For AJ Ortiz, MSSP ’20, a student who recently completed the CHILD USA Social Science Fellowship Program, the opportunity aligned with both his existing policy interests and professional ambitions. Prior to enrolling in the MSSP program at SP2, Ortiz researched faculty members whose research areas aligned with his experience in the child welfare field. He consequently became aware of Hamilton’s work and the CHILD USA organization, and eventually enrolled in Hamilton’s Children and the Law seminar at Penn’s Fels Institute of Government.

“The course gave me the opportunity to read a lot of case law on children’s rights and further develop my interests in oversight of residential treatment facilities. Once I learned more about CHILD USA’s work and got to know Professor Hamilton, I knew that an internship at the organization would be a great fit,” Ortiz said. “My previous work experience advocating for youth in foster care who had experienced sexual abuse prepared me for the work, and the issue was something I had become interested in working on in terms of prevention.”

During his internship at CHILD USA, Ortiz conducted literature reviews, synthesized research on child sexual abuse, and researched policies related to child protection in youth-serving organizations. He also helped analyze survey data and edited white papers and articles that the organization was preparing for publication.

“My role was to help keep the organization up to speed on the best social science research on child sexual abuse prevention and to apply it to the world of policymaking,” he explained. “I came to Penn to specialize in child welfare and child protection policy, so this internship was a great fit.”

Another key takeaway from the Social Science Fellowship was learning about how think tanks can influence law and social policy—an experience that Ortiz says will greatly inform his future contributions to the child welfare field.

“Prior to coming to Penn, I had been interested in think tank work, but did not understand exactly how these organizations influenced social change,” Ortiz said. “Now, I am excited to be involved in this line of work and find it to be an interesting mix of social theory, legal advocacy, and statistical analysis.”

“The internship also helped me better understand how my skillset fits into the field of social policy. Being able to work with data and turn insights from research into policy recommendations is a valuable skill that is in high demand,” he continued. “This mix of skills will definitely allow me to make an impact in the field of child protection, and I am grateful for the opportunities I have had through the MSSP program and at CHILD USA to develop those skills.”

________________________

* Task A *
Revise the stretch of the profile of AJ Ortiz from "During his internship" through "preparing for publication.", putting "policy briefs" in place of "white papers".
* Task B *
Carry on the profile of AJ Ortiz from its last sentence.
You can ignore the listing.

________________________

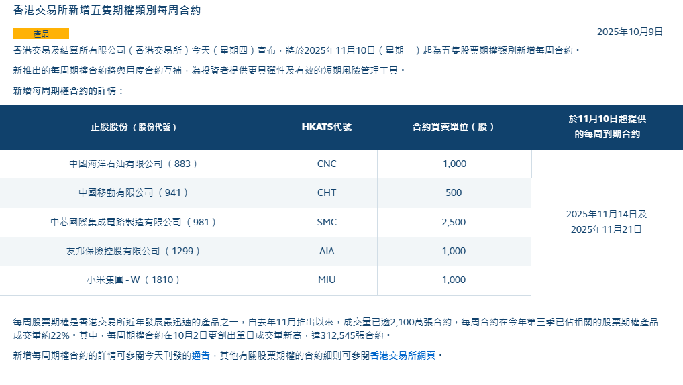The height and width of the screenshot is (385, 683).
Task: Click the HKATS代號 column header
Action: point(327,127)

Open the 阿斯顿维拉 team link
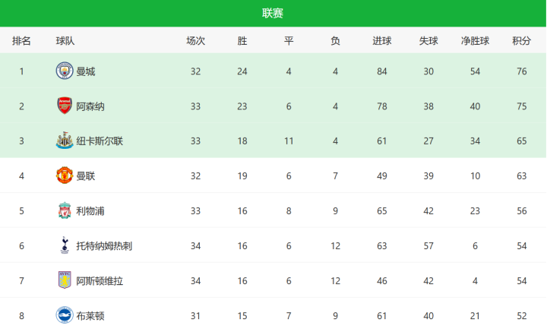pyautogui.click(x=100, y=280)
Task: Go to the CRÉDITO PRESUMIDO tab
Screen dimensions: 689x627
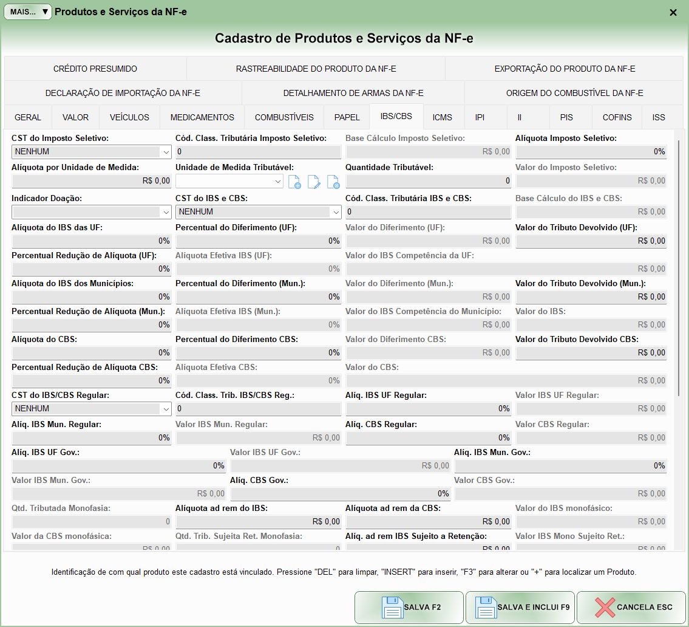Action: coord(95,69)
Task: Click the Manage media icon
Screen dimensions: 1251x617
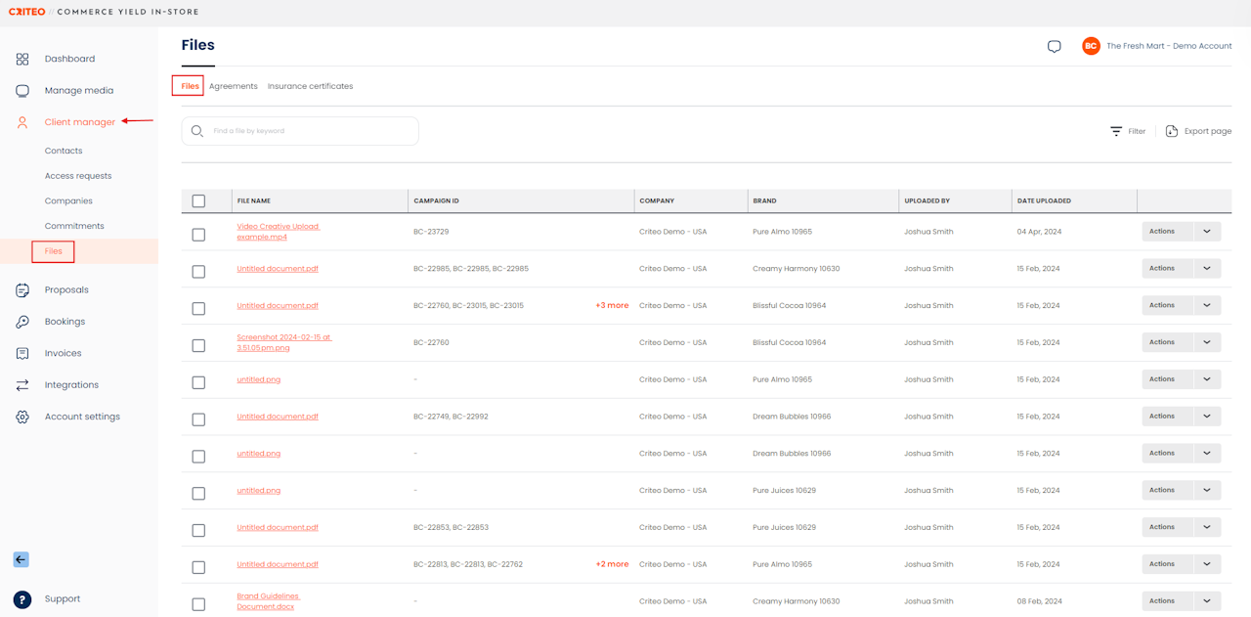Action: (x=22, y=91)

________________________

* Result A *
During his internship at CHILD USA, Ortiz conducted literature reviews, synthesized research on child sexual abuse, and researched policies related to child protection in youth-serving organizations. He also helped analyze survey data and edited policy briefs and articles that the organization was preparing for publication.

* Result B *
In addition to his previous experience, Ortiz emphasized that the MSSP program’s coursework equipped him with complementary skills and knowledge that he drew upon during the internship. Ortiz’s experience and interest were so well-suited for the organization that, following his time as an intern, he was hired as a full-time social science researcher at CHILD USA.

“The MSSP program prepared me to excel in this role by including coursework in research and evaluation, statistics, and policy analysis. I appreciated the curriculum’s balance of teaching students how to navigate the policymaking process, as well as teaching concrete skills like statistical programming,” he said. “These skills and my specific interests in complex trauma and child welfare helped me acquire the internship opportunity and, later, a full-time job opportunity.”

Ortiz encourages current and incoming MSSP students to apply for the Social Science Fellowship Program, noting that future interns in the social science department will likely have the chance to assist with complex data analysis projects.

“CHILD USA often uses surveys to assess the extent of issues related to child sexual abuse in large youth-serving organizations, and we need talented students to help understand the data we receive,” he said. “I highly encourage students coming to SP2 to consider developing a specialized area of policy expertise and to take courses and electives that will help them make connections in those related fields. For me, that made the internship process easier to get started and more valuable in the end.”